▶ [Work to do] Rewrite these lines as a numbered list, omitting any blank lines.

────

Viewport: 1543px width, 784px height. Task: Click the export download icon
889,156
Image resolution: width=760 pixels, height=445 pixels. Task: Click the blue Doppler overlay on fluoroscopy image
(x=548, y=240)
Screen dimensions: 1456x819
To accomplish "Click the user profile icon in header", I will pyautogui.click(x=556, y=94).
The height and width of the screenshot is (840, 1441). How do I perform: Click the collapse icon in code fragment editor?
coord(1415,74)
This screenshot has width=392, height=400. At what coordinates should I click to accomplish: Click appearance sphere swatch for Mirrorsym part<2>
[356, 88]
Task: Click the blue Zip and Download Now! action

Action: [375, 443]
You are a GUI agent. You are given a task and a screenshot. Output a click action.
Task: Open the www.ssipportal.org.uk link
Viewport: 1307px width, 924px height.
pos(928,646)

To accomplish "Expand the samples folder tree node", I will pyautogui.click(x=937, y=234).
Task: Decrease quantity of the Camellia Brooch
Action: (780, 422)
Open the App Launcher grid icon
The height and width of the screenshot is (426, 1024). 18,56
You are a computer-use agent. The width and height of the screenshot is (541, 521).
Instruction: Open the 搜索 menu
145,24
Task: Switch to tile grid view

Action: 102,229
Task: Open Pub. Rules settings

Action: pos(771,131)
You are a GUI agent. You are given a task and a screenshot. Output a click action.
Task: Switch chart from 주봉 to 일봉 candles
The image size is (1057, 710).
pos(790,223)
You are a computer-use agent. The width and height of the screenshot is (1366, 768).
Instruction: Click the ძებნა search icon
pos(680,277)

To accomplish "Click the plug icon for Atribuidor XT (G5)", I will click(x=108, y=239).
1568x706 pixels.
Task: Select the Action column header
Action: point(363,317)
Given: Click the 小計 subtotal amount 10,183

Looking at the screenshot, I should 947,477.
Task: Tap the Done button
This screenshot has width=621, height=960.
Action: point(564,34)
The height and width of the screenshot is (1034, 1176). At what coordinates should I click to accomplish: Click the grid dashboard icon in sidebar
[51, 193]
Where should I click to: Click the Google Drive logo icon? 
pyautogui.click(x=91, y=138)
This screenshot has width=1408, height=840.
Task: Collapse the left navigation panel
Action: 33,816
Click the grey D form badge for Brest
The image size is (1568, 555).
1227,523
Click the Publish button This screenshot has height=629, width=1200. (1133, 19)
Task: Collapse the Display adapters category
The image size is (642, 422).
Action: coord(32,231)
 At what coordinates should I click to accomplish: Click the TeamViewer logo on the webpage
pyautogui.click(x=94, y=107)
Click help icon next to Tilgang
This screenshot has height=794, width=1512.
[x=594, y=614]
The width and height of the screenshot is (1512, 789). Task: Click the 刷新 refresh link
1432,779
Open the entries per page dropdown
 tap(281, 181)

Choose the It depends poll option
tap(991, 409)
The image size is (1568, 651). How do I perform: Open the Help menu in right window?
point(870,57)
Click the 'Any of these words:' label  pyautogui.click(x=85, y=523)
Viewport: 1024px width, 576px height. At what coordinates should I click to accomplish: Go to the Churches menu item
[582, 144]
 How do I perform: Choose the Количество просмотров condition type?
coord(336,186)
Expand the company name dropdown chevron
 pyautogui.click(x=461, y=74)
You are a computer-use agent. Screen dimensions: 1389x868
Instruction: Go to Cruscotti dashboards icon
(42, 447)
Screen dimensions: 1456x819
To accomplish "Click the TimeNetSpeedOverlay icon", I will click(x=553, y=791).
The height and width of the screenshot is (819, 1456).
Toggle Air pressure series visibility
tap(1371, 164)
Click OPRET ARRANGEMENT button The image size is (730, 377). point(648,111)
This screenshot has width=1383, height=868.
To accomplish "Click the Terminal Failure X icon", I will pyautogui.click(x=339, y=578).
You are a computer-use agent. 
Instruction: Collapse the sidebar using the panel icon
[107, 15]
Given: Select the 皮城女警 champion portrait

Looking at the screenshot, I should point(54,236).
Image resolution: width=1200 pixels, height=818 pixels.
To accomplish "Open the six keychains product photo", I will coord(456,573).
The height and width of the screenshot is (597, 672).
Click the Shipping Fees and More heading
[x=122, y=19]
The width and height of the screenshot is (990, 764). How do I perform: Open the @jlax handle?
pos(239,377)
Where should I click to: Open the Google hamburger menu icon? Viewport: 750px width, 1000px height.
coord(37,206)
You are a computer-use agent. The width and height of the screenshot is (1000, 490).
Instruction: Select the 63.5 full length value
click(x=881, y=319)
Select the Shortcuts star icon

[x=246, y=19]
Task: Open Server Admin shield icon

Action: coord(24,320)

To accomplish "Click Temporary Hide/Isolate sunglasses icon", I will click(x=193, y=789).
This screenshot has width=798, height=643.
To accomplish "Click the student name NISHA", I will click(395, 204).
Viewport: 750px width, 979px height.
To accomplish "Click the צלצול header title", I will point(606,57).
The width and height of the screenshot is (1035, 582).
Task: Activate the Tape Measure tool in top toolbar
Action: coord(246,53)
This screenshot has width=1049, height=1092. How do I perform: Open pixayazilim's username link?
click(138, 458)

────

▶ [Output]
1. Viewport: 1543px width, 784px height. Task: Click the export download icon
2. 889,156
3. Image resolution: width=760 pixels, height=445 pixels. Task: Click the blue Doppler overlay on fluoroscopy image
4. (x=548, y=240)
5. Screen dimensions: 1456x819
6. To accomplish "Click the user profile icon in header", I will pyautogui.click(x=556, y=94).
7. The height and width of the screenshot is (840, 1441). How do I perform: Click the collapse icon in code fragment editor?
8. coord(1415,74)
9. This screenshot has width=392, height=400. At what coordinates should I click to accomplish: Click appearance sphere swatch for Mirrorsym part<2>
10. [356, 88]
11. Task: Click the blue Zip and Download Now! action
12. Action: [375, 443]
13. You are a GUI agent. You are given a task and a screenshot. Output a click action.
14. Task: Open the www.ssipportal.org.uk link
15. Viewport: 1307px width, 924px height.
16. pos(928,646)
17. To accomplish "Expand the samples folder tree node", I will pyautogui.click(x=937, y=234).
18. Task: Decrease quantity of the Camellia Brooch
19. Action: (780, 422)
20. Open the App Launcher grid icon
21. The height and width of the screenshot is (426, 1024). 18,56
22. You are a computer-use agent. The width and height of the screenshot is (541, 521).
23. Instruction: Open the 搜索 menu
24. 145,24
25. Task: Switch to tile grid view
26. Action: 102,229
27. Task: Open Pub. Rules settings
28. Action: pos(771,131)
29. You are a GUI agent. You are given a task and a screenshot. Output a click action.
30. Task: Switch chart from 주봉 to 일봉 candles
31. The image size is (1057, 710).
32. pos(790,223)
33. You are a computer-use agent. The width and height of the screenshot is (1366, 768).
34. Instruction: Click the ძებნა search icon
35. pos(680,277)
36. To accomplish "Click the plug icon for Atribuidor XT (G5)", I will click(x=108, y=239).
37. 1568x706 pixels.
38. Task: Select the Action column header
39. Action: point(363,317)
40. Given: Click the 小計 subtotal amount 10,183
41. Looking at the screenshot, I should 947,477.
42. Task: Tap the Done button
43. This screenshot has width=621, height=960.
44. Action: point(564,34)
45. The height and width of the screenshot is (1034, 1176). At what coordinates should I click to accomplish: Click the grid dashboard icon in sidebar
46. [51, 193]
47. Where should I click to: Click the Google Drive logo icon? 
48. pyautogui.click(x=91, y=138)
49. This screenshot has width=1408, height=840.
50. Task: Collapse the left navigation panel
51. Action: 33,816
52. Click the grey D form badge for Brest
53. The image size is (1568, 555).
54. 1227,523
55. Click the Publish button This screenshot has height=629, width=1200. (1133, 19)
56. Task: Collapse the Display adapters category
57. The image size is (642, 422).
58. Action: coord(32,231)
59.  At what coordinates should I click to accomplish: Click the TeamViewer logo on the webpage
60. pyautogui.click(x=94, y=107)
61. Click help icon next to Tilgang
62. This screenshot has height=794, width=1512.
63. [x=594, y=614]
64. The width and height of the screenshot is (1512, 789). Task: Click the 刷新 refresh link
65. 1432,779
66. Open the entries per page dropdown
67.  tap(281, 181)
68. Choose the It depends poll option
69. tap(991, 409)
70. The image size is (1568, 651). How do I perform: Open the Help menu in right window?
71. point(870,57)
72. Click the 'Any of these words:' label  pyautogui.click(x=85, y=523)
73. Viewport: 1024px width, 576px height. At what coordinates should I click to accomplish: Go to the Churches menu item
74. [582, 144]
75.  How do I perform: Choose the Количество просмотров condition type?
76. coord(336,186)
77. Expand the company name dropdown chevron
78.  pyautogui.click(x=461, y=74)
79. You are a computer-use agent. Screen dimensions: 1389x868
80. Instruction: Go to Cruscotti dashboards icon
81. (42, 447)
82. Screen dimensions: 1456x819
83. To accomplish "Click the TimeNetSpeedOverlay icon", I will click(x=553, y=791).
84. The height and width of the screenshot is (819, 1456).
85. Toggle Air pressure series visibility
86. tap(1371, 164)
87. Click OPRET ARRANGEMENT button The image size is (730, 377). point(648,111)
88. This screenshot has width=1383, height=868.
89. To accomplish "Click the Terminal Failure X icon", I will pyautogui.click(x=339, y=578).
90. You are a computer-use agent. 
91. Instruction: Collapse the sidebar using the panel icon
92. [107, 15]
93. Given: Select the 皮城女警 champion portrait
94. Looking at the screenshot, I should point(54,236).
95. Image resolution: width=1200 pixels, height=818 pixels.
96. To accomplish "Open the six keychains product photo", I will coord(456,573).
97. The height and width of the screenshot is (597, 672).
98. Click the Shipping Fees and More heading
99. [x=122, y=19]
100. The width and height of the screenshot is (990, 764). How do I perform: Open the @jlax handle?
101. pos(239,377)
102. Where should I click to: Open the Google hamburger menu icon? Viewport: 750px width, 1000px height.
103. coord(37,206)
104. You are a computer-use agent. The width and height of the screenshot is (1000, 490).
105. Instruction: Select the 63.5 full length value
106. click(x=881, y=319)
107. Select the Shortcuts star icon
108. [x=246, y=19]
109. Task: Open Server Admin shield icon
110. Action: coord(24,320)
111. To accomplish "Click Temporary Hide/Isolate sunglasses icon", I will click(x=193, y=789).
112. This screenshot has width=798, height=643.
113. To accomplish "Click the student name NISHA", I will click(395, 204).
114. Viewport: 750px width, 979px height.
115. To accomplish "Click the צלצול header title", I will point(606,57).
116. The width and height of the screenshot is (1035, 582).
117. Task: Activate the Tape Measure tool in top toolbar
118. Action: coord(246,53)
119. This screenshot has width=1049, height=1092. How do I perform: Open pixayazilim's username link?
120. click(138, 458)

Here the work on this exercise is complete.